## GOAL OF THE EXERCISE
Look through the listing below for the string "dimensions". Show each line where it occurs.

## PROVIDED ENTRIES
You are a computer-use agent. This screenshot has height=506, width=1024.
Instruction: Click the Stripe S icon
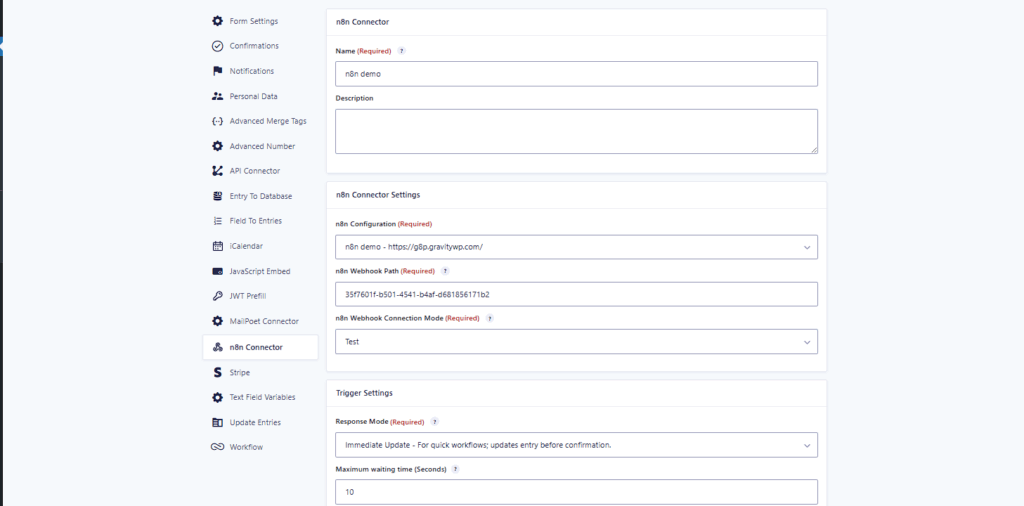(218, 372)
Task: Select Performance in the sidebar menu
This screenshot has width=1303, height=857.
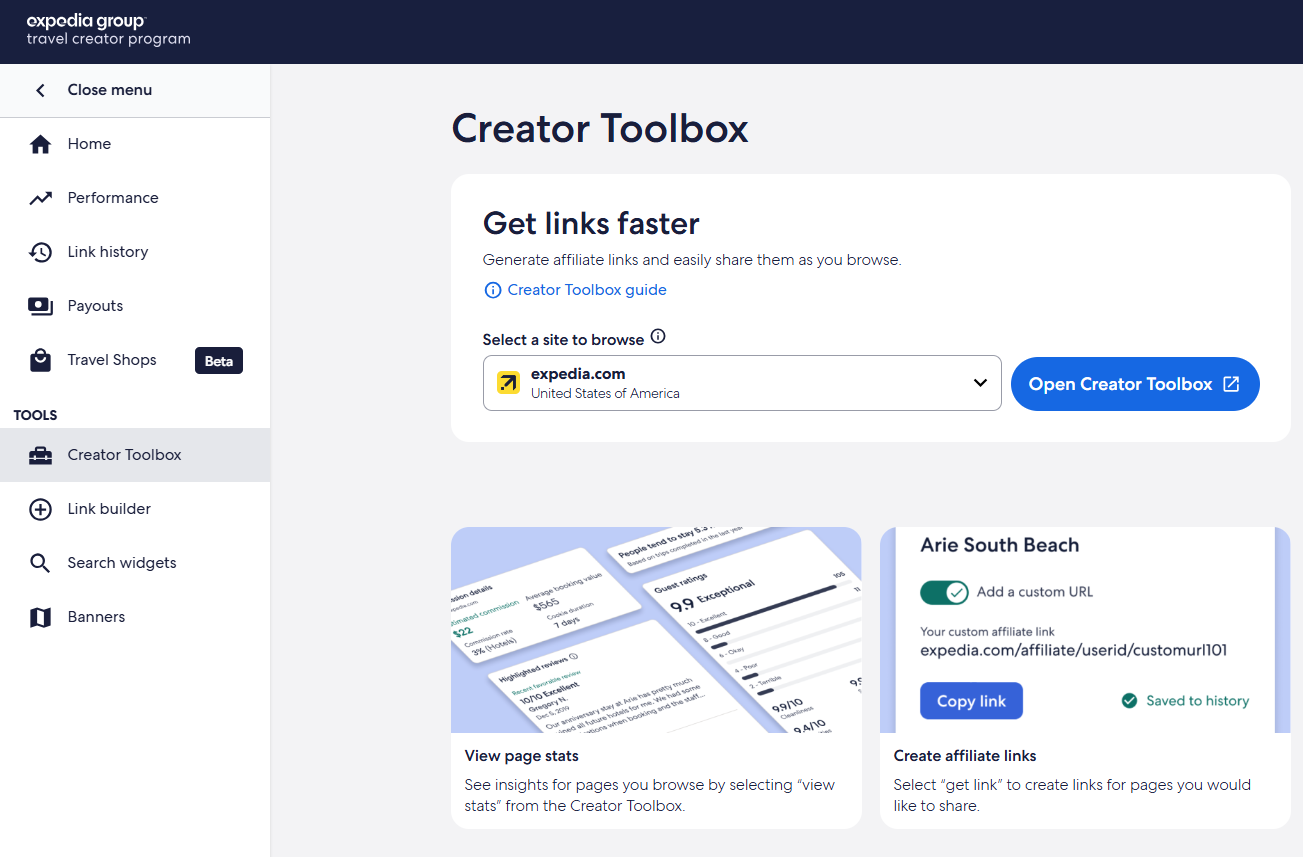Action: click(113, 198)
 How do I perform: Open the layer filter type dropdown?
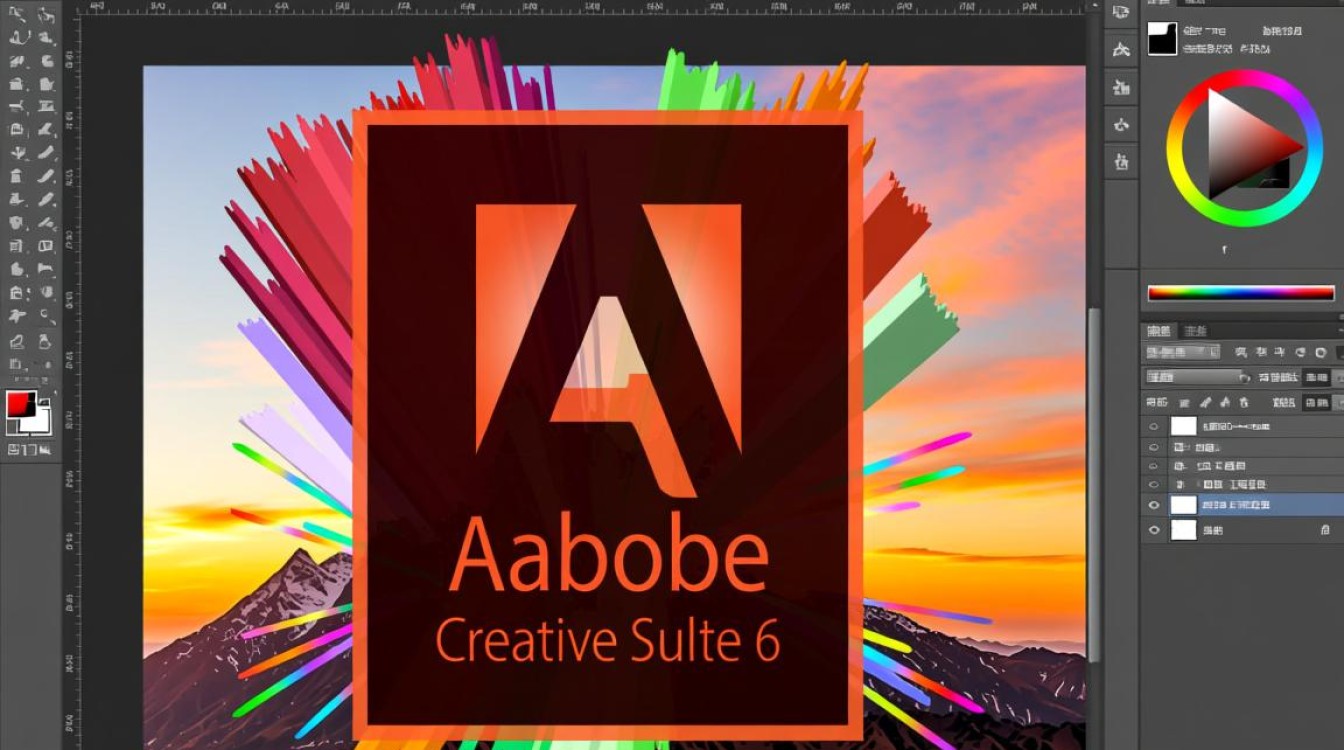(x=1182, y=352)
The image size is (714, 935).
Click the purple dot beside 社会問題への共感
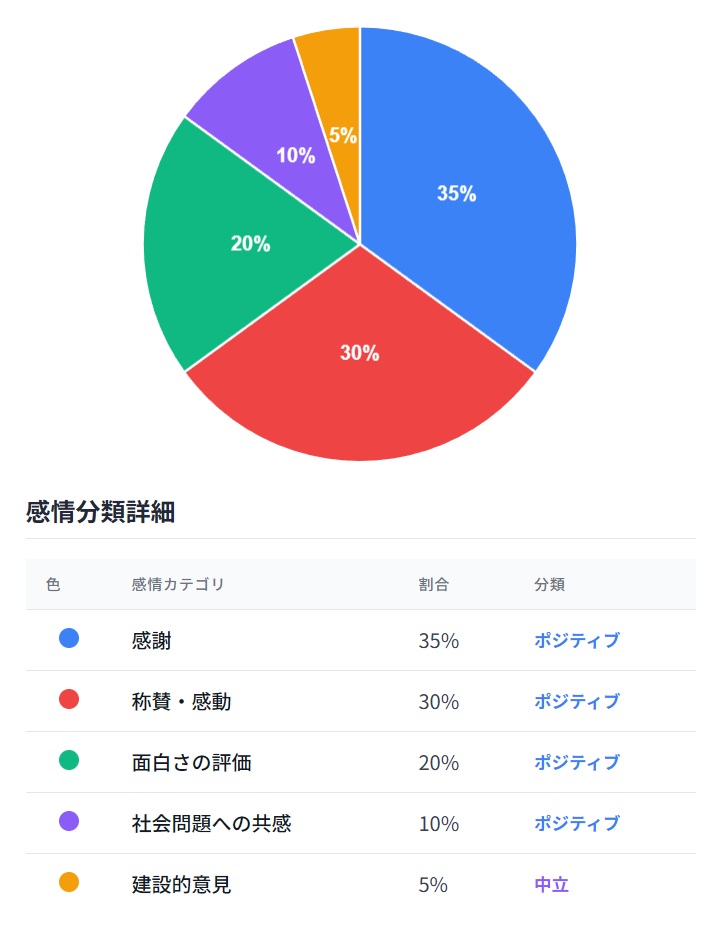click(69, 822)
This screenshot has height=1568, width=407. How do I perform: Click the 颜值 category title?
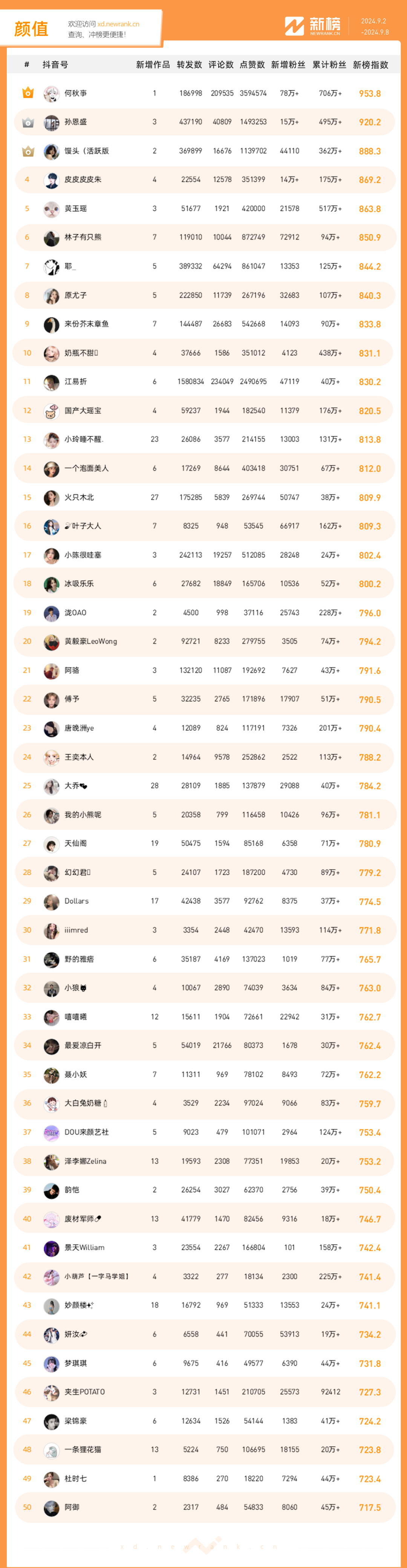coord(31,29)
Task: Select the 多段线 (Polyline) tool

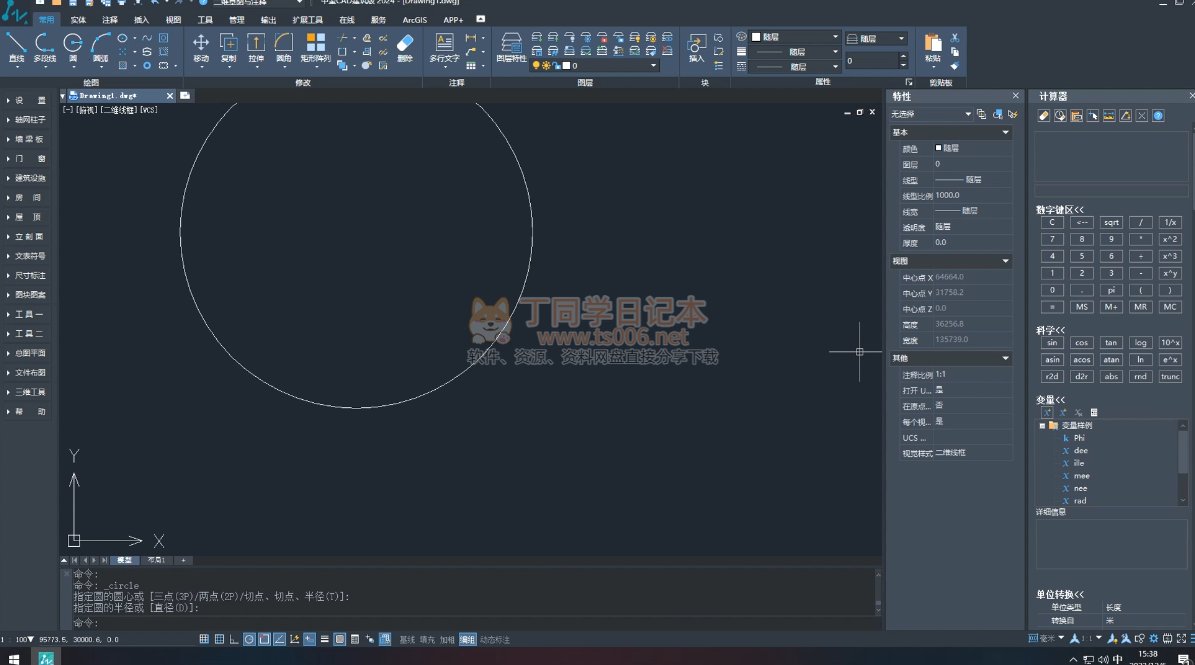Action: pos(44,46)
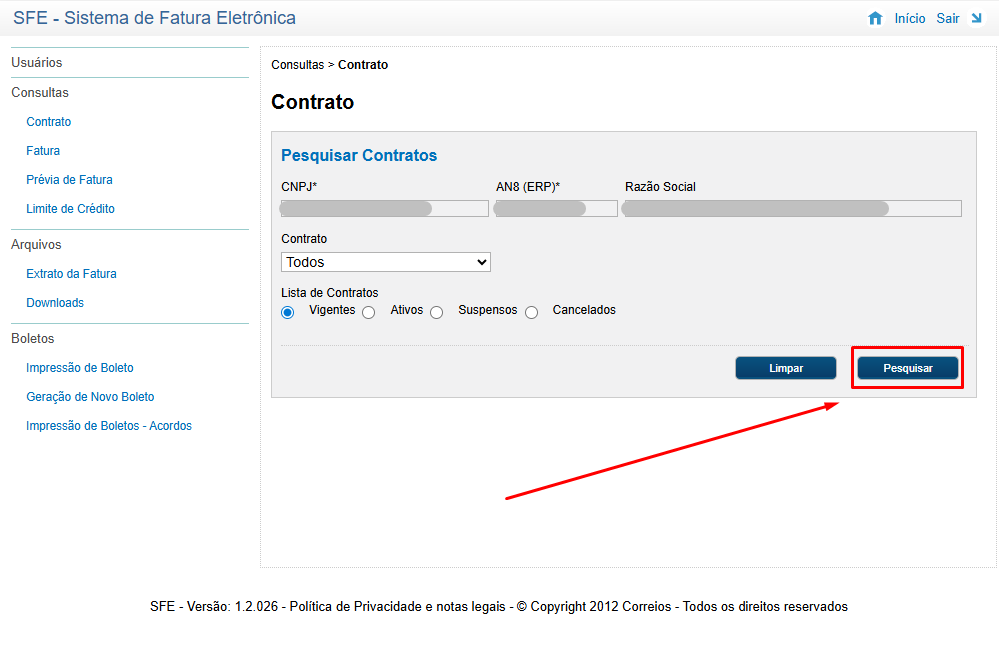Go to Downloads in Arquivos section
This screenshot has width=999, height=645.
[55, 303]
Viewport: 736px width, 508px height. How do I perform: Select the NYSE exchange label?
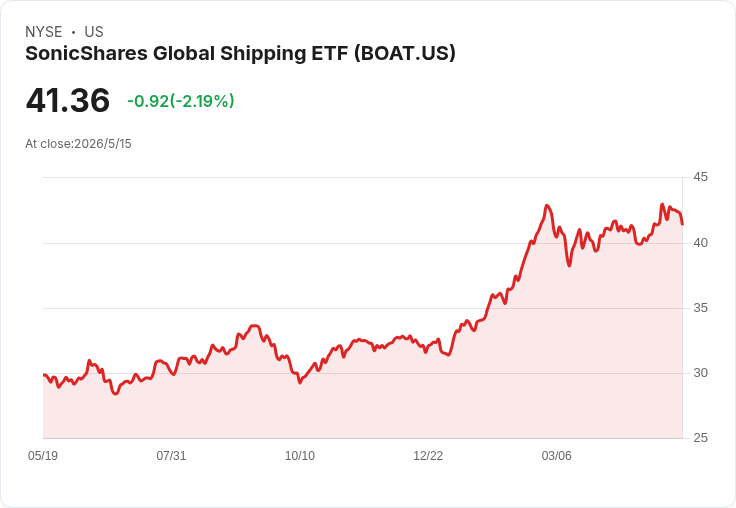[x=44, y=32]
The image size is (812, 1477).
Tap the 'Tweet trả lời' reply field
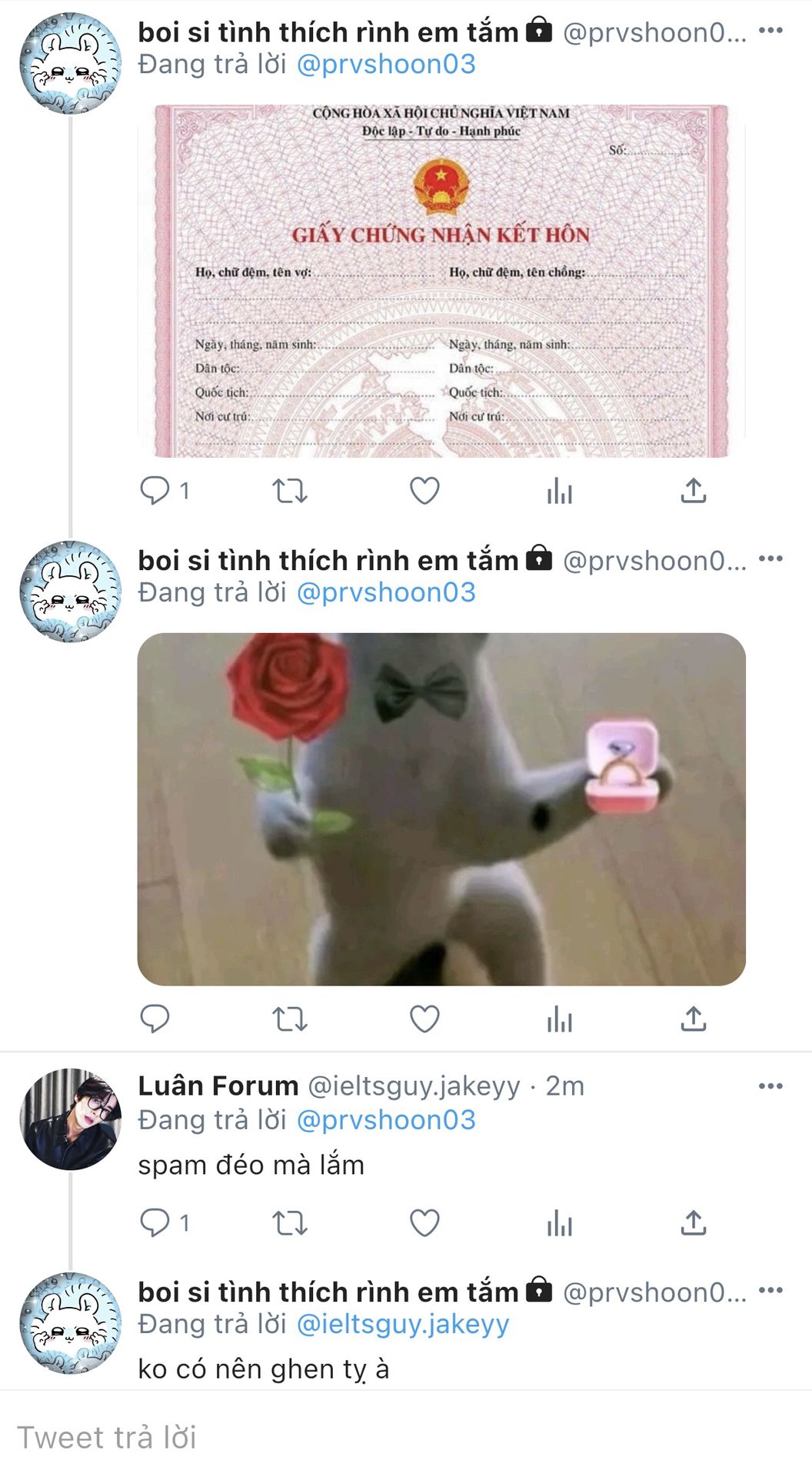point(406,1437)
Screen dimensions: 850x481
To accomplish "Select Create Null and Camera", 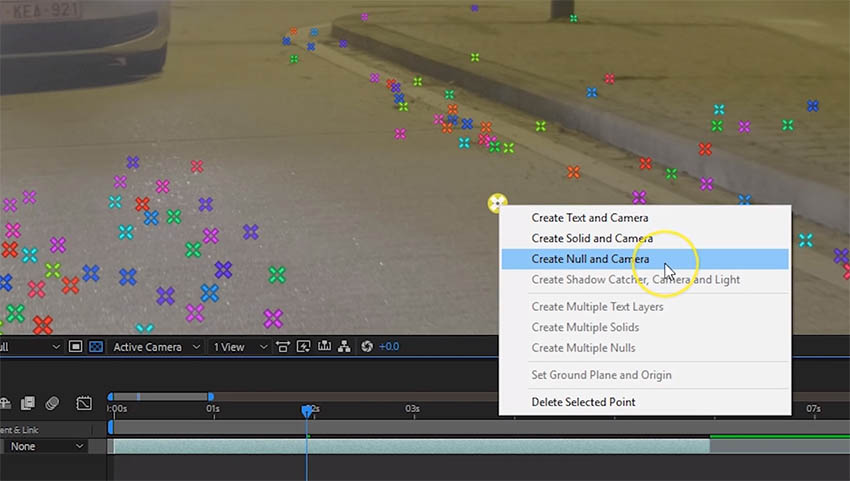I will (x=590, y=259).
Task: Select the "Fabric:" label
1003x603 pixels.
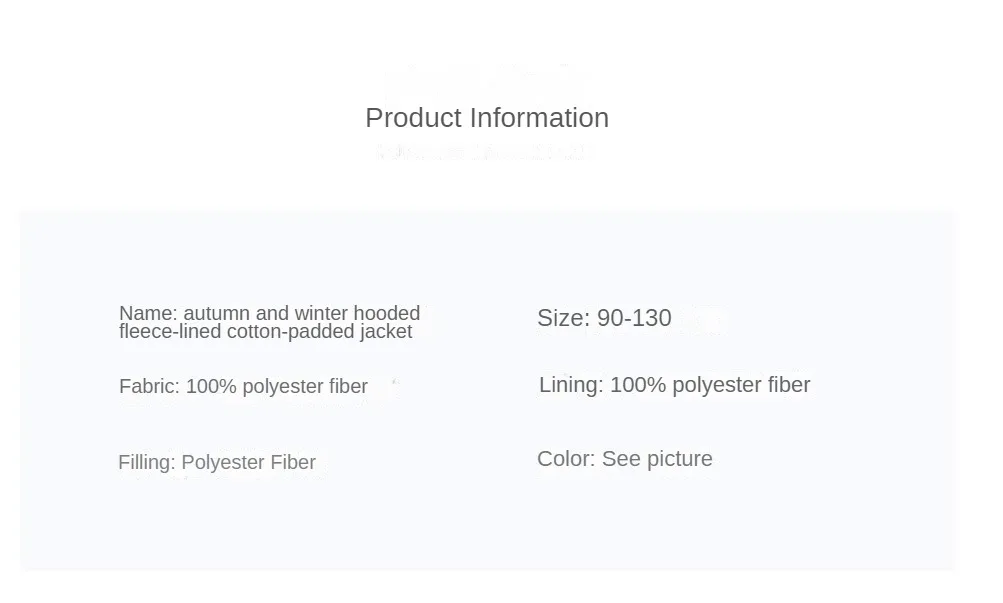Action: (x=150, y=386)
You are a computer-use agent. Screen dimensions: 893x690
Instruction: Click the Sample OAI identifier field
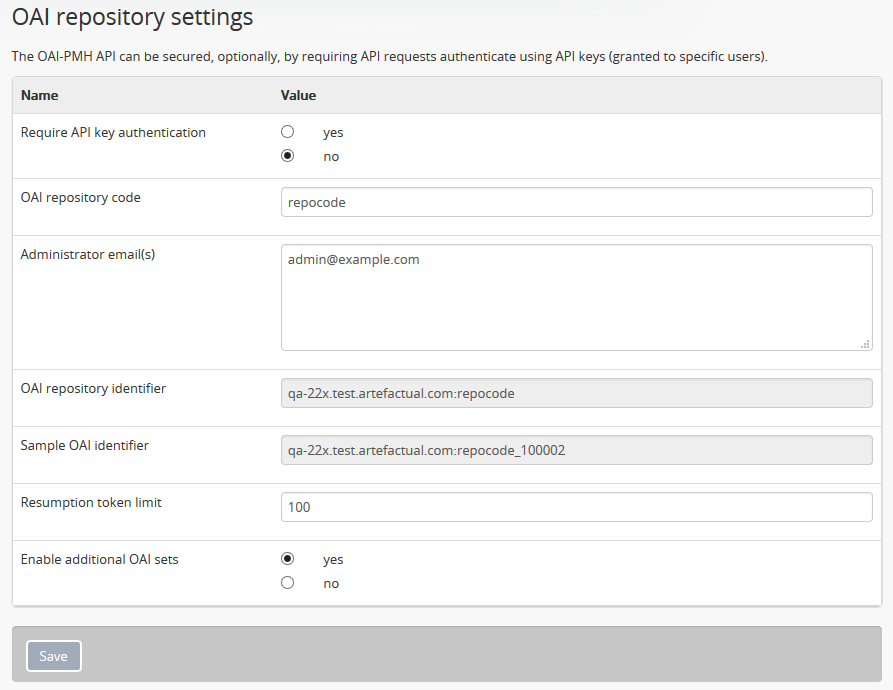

## OUTPUT
Screen dimensions: 850x481
You are a computer-use agent. Screen dimensions: 893x690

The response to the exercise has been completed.